I knew going into the playtest from reading commentary on Reddit that Daggerheart‘s approach to combat was already divisive, even among narrative game fans. Rather than having a set initiative order in which everyone acts like D&DDaggerheart uses the concept of an Action Tracker — allowing moment-to-moment back-and-forth between the players and the GM — but does not actually prescribe the order in which actions happen. Instead, players act in the order that makes the most sense or is the most narratively interesting (placing one player token on the Action Tracker per action), and the GM takes their turns by using the player tokens and their own resource, called Fear, to perform actions for the adversaries.

This did feel extremely weird at first, I won’t lie. It also could set up a scenario where players who are more assertive at taking actions with their characters can easily overrun players who are less active about speaking up — luckily not a problem with this group — and also could negatively incentivize players to have their characters “sit out” a combat in which they don’t feel effective (such as physical characters not wanting to feel ineffective against foes who resist physical damage). Some of the former problem can be alleviated by the GM placing the spotlight on players who haven’t spoken up in a little bit to see what their characters are up to, but nothing in the current system really alleviates the fact that it’s possible for players to zone out on purpose in some fights and have it be a positive idea.

Luckily, the very next version of the playtest, version 1.3, fixed this problem with a nicer compromise between narrative and crunch. Optional rules for turn-based initiative have players take up to 3 actions (marking them with tokens), ensuring that everyone takes some actions and the spotlight gets passed around completely and everyone participates; once everyone has taken 3 actions, their action tokens refill and they continue as usual. Nothing has really changed for the GM, other than some clarifications about when they activate and what they can do, but the players’ actions in Action Tracker moments have been more clearly defined in a way that sounds, in concept at least, really good.

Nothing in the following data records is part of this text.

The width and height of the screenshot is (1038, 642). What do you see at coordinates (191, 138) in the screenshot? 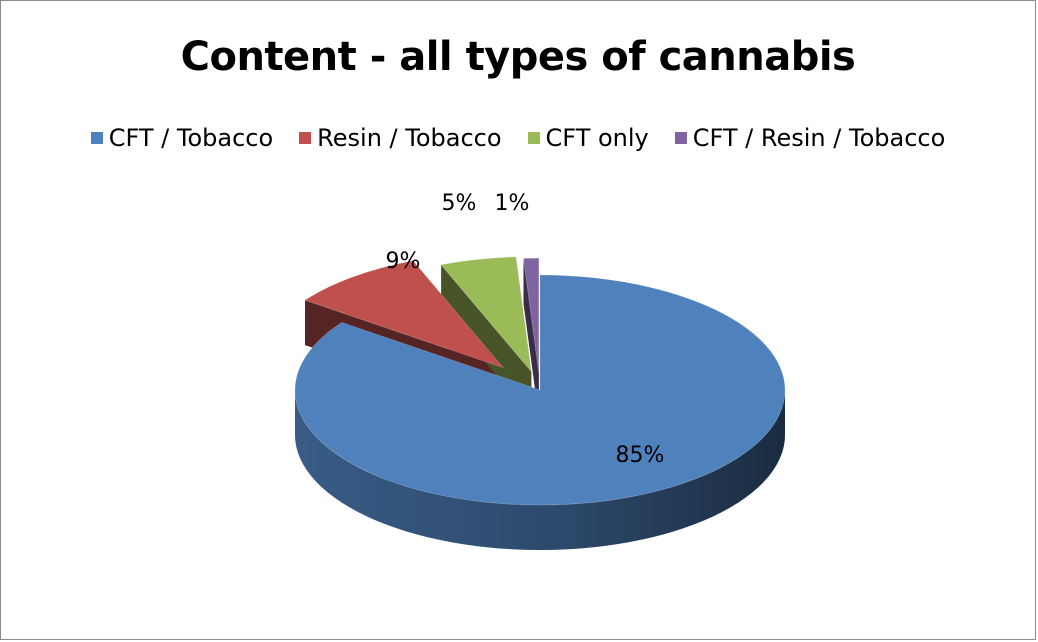
I see `legend-label: CFT / Tobacco` at bounding box center [191, 138].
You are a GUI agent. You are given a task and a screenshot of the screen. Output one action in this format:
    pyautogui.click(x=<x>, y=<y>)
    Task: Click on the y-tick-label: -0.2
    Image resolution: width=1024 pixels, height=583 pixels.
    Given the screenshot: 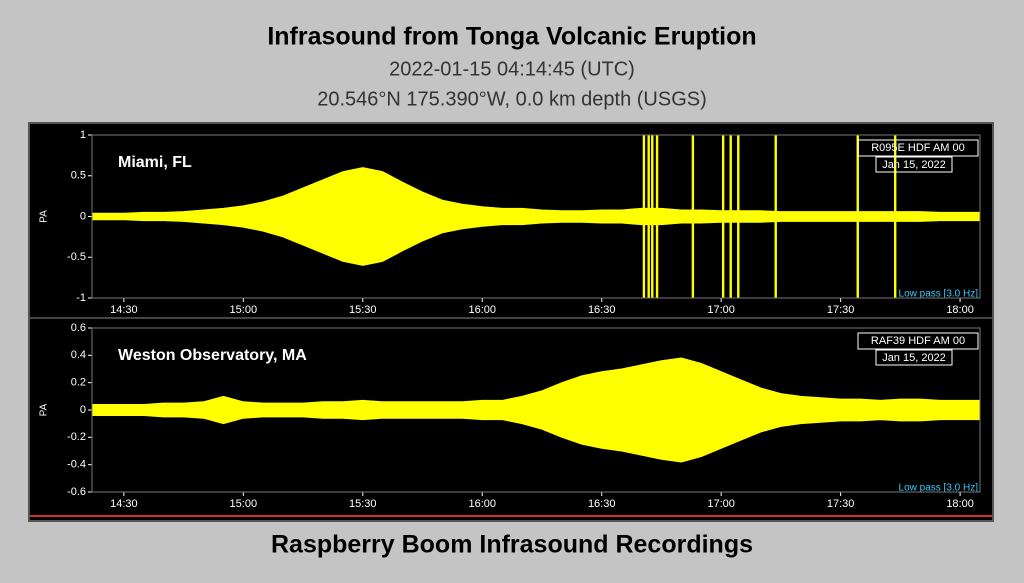 What is the action you would take?
    pyautogui.click(x=76, y=437)
    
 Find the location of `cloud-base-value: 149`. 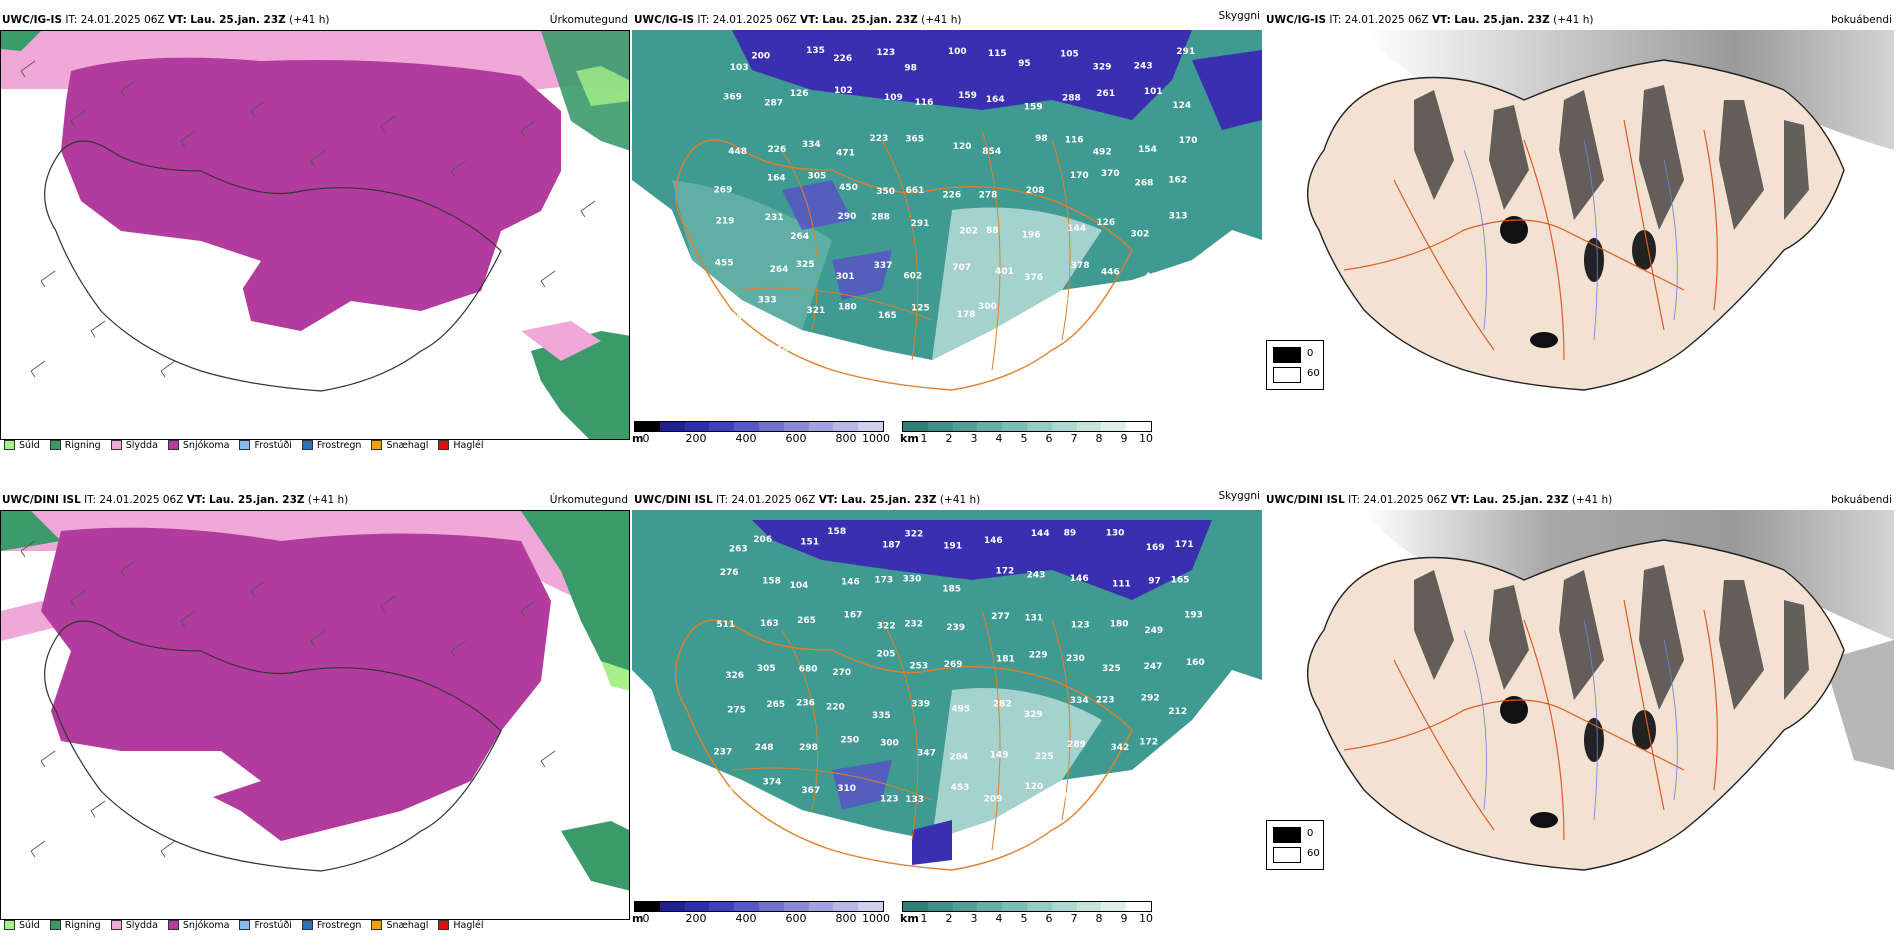

cloud-base-value: 149 is located at coordinates (1000, 756).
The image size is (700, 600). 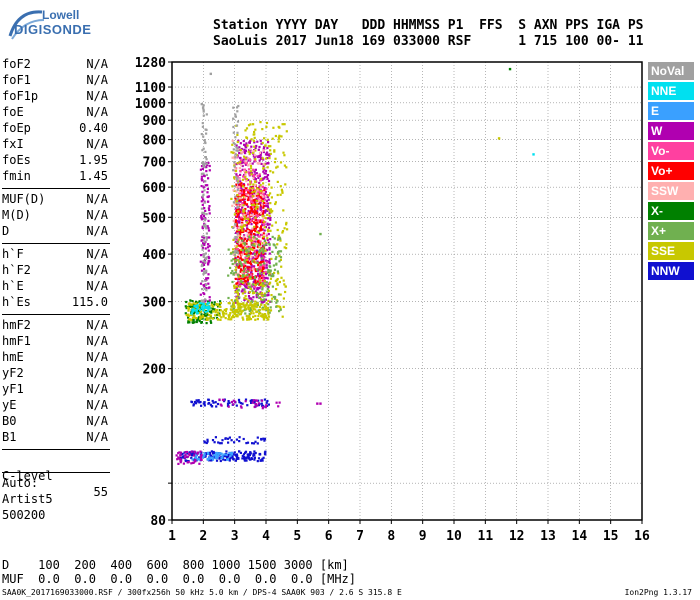 I want to click on y-tick-label: 700, so click(x=155, y=164).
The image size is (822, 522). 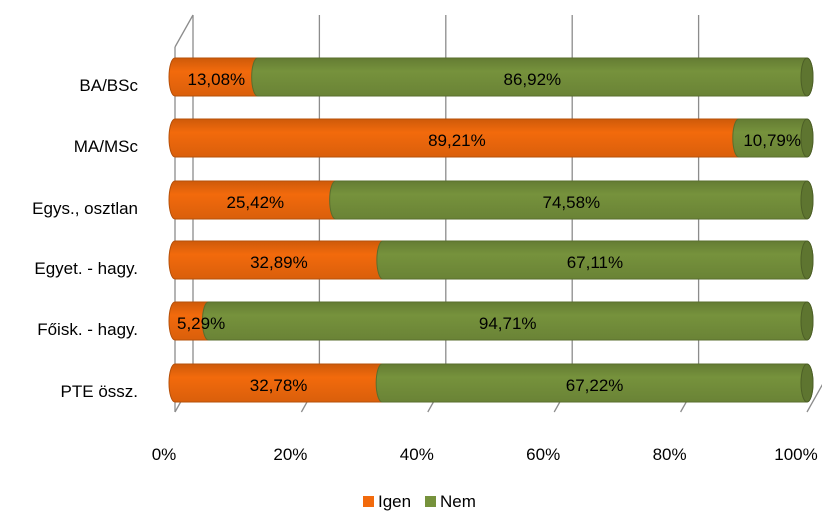 What do you see at coordinates (508, 324) in the screenshot?
I see `data-label: 94,71%` at bounding box center [508, 324].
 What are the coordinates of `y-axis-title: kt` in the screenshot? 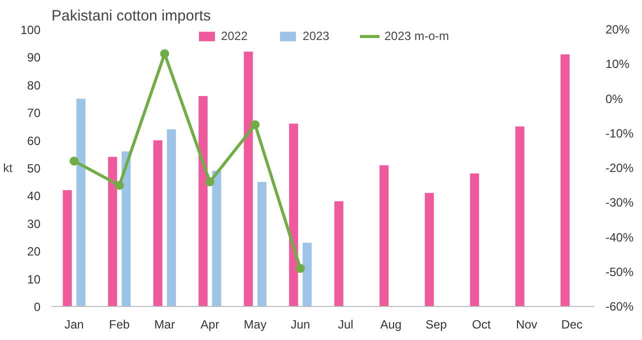 It's located at (8, 168).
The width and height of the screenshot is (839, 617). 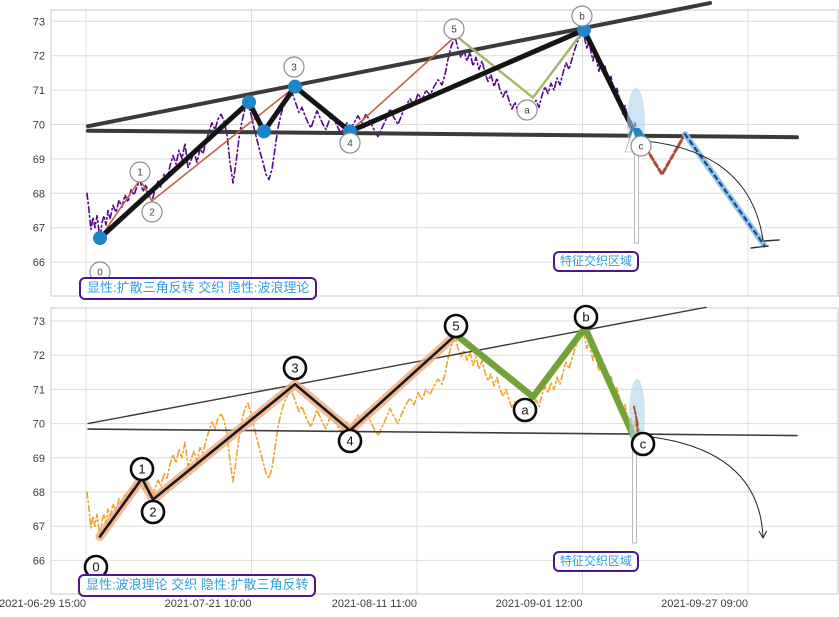 What do you see at coordinates (442, 134) in the screenshot?
I see `trendline-lower-top` at bounding box center [442, 134].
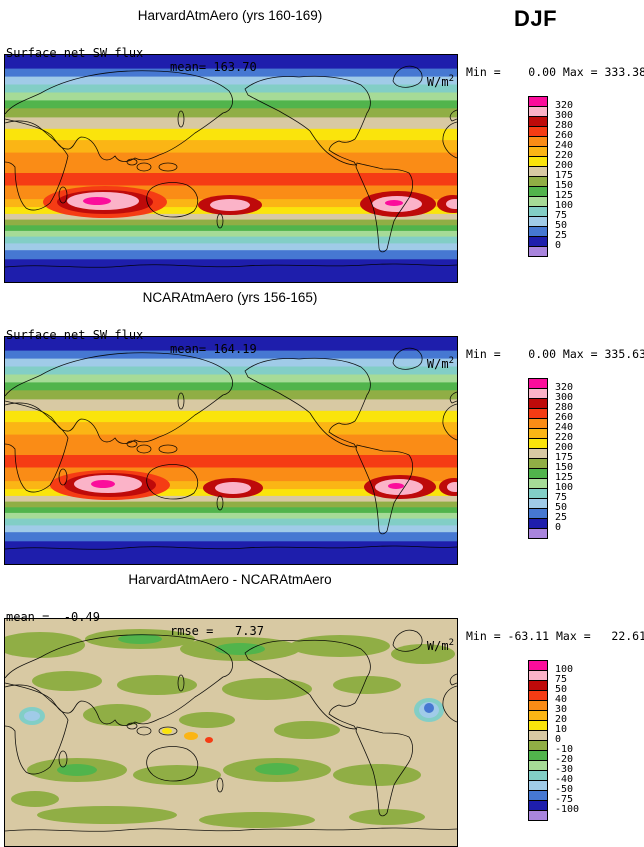  Describe the element at coordinates (562, 700) in the screenshot. I see `colorbar-tick-label: 40` at that location.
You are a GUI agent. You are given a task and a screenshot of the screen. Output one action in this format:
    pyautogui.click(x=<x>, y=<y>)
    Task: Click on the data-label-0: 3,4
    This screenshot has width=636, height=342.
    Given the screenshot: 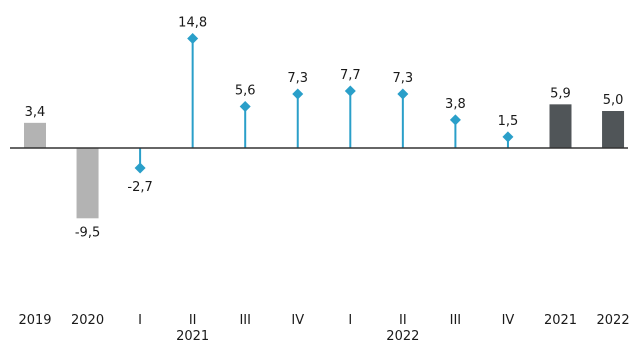 What is the action you would take?
    pyautogui.click(x=36, y=112)
    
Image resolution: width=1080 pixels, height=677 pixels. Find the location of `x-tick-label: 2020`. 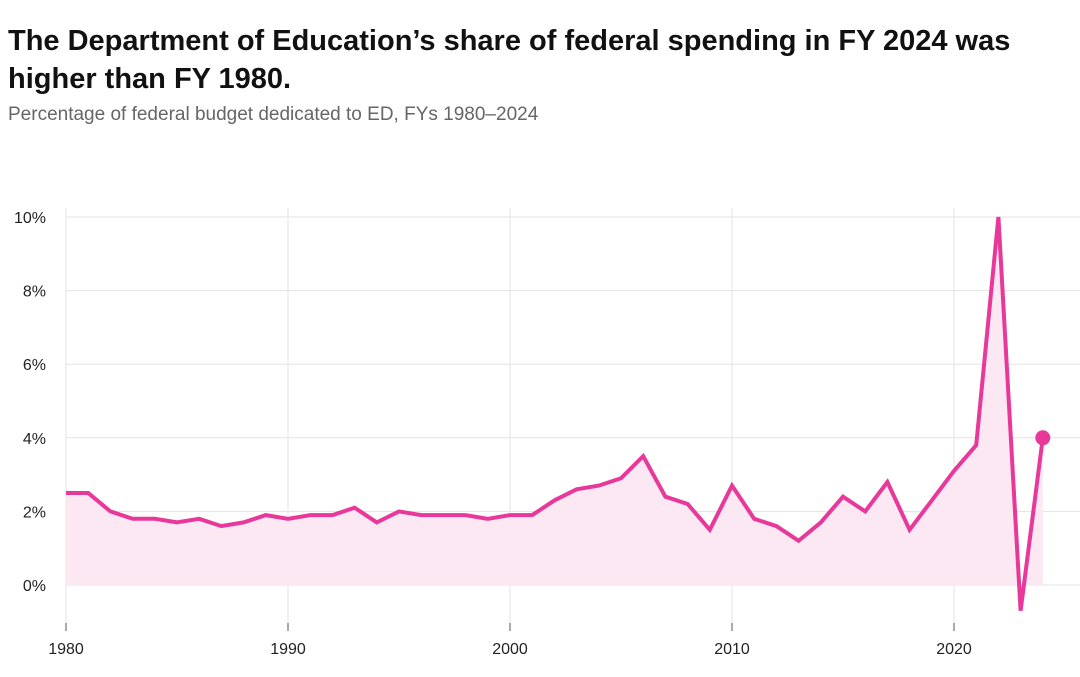

x-tick-label: 2020 is located at coordinates (954, 650).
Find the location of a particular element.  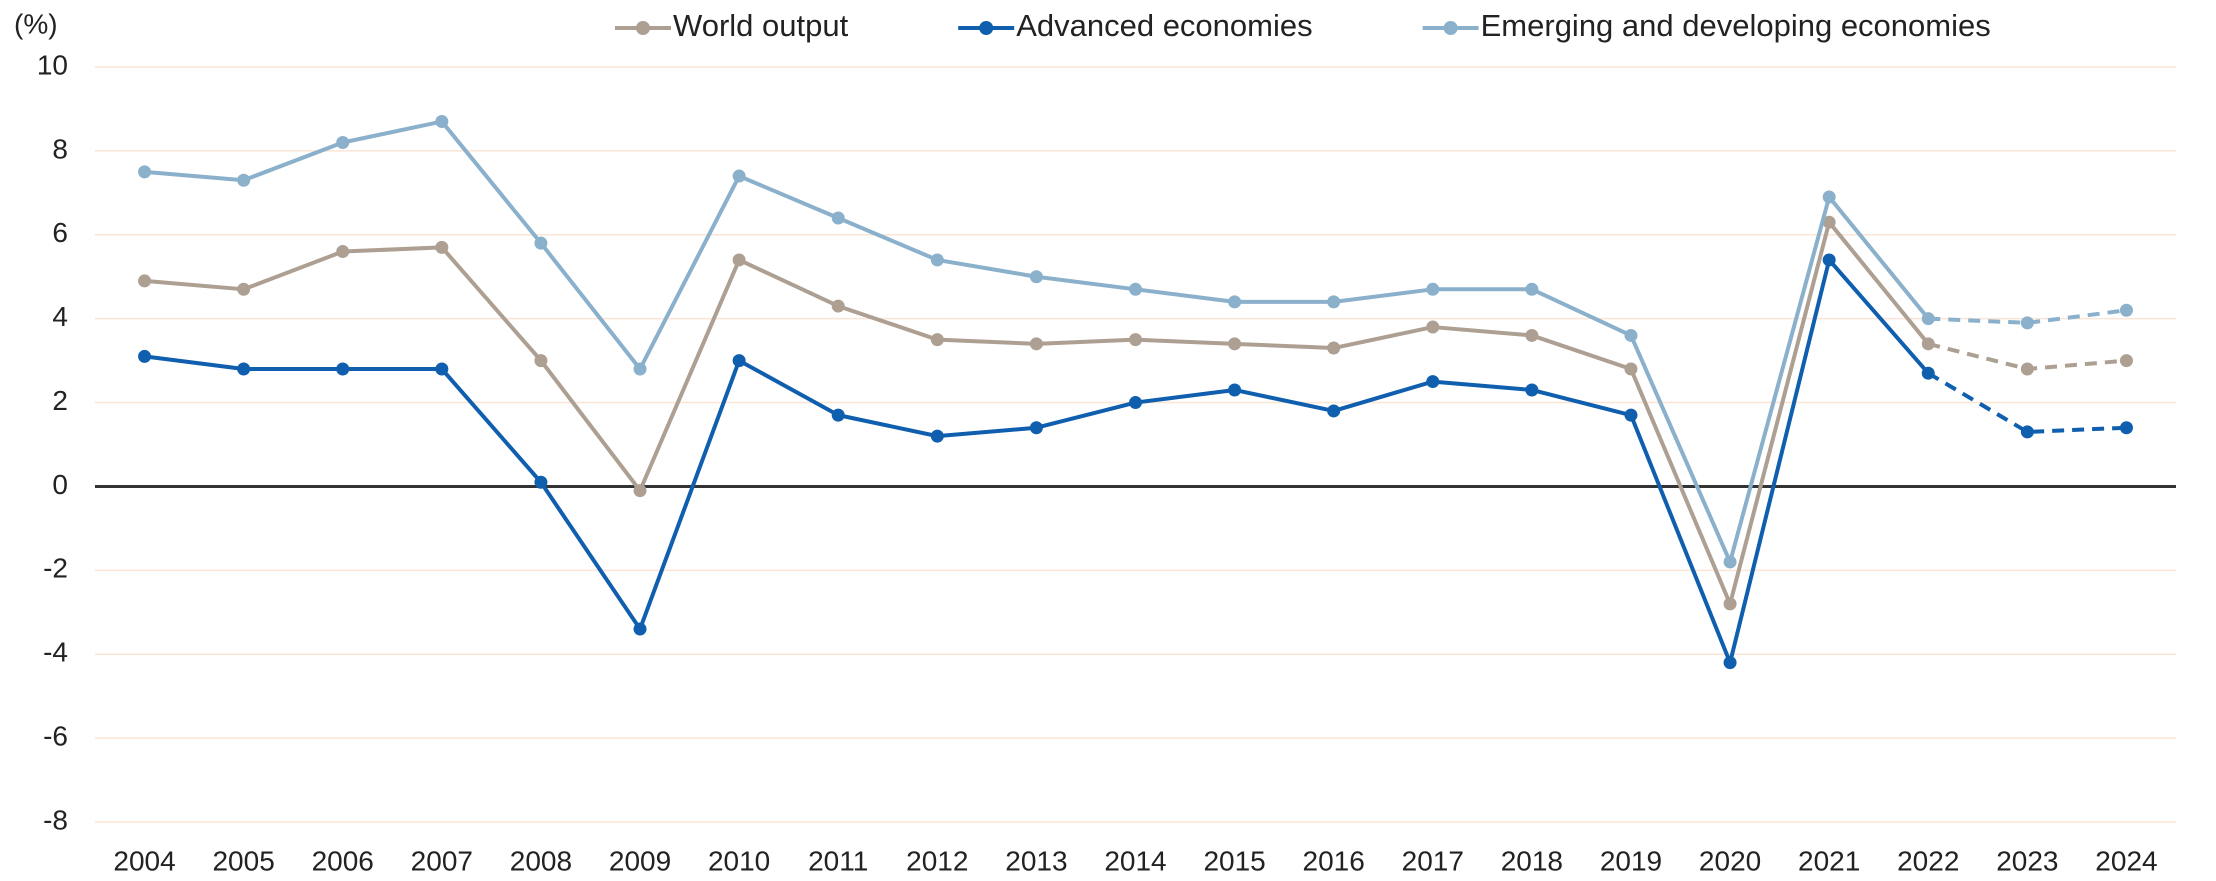

x-tick-label: 2015 is located at coordinates (1234, 860).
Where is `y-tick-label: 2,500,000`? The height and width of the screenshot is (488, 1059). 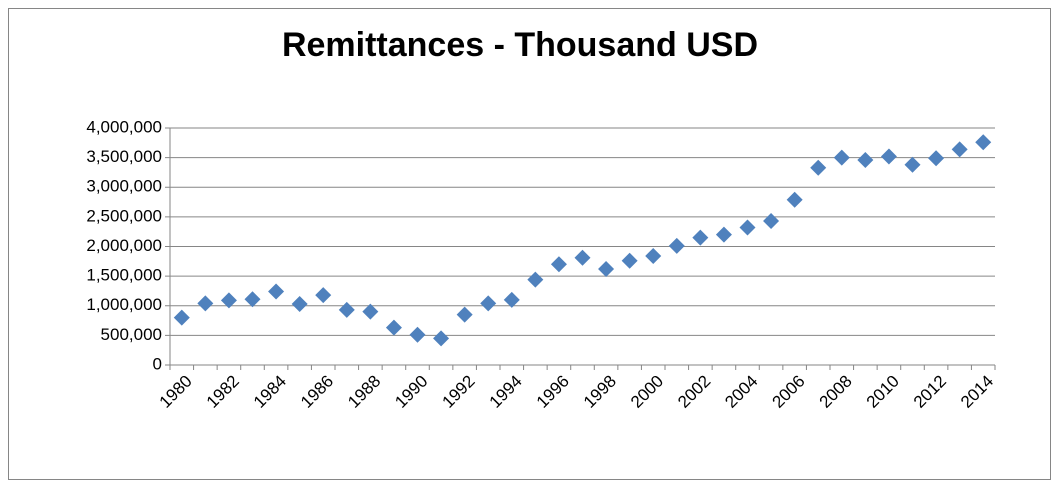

In conclusion: I’m ready to play Daggerheart again

Despite the issues we all felt with combat, I think the group felt fairly positive about Daggerheart. The game itself generates fleshed-out, fun characters that I honestly wasn’t ready to stop adventuring with. It feels like a positive compromise between tactical combat-forward TTRPGs like D&D and narrative-focused story-first games like Blades in the Dark; I can see why this would appeal to players who, say, have a wildly popular actual play podcast and show. While some work definitely needs to be done sanding down some rough edges — and what playtest doesn’t have those? — I felt very happy coming out of the playtest, and I look forward to revisiting Daggerheart in future playtests as it moves closer to release.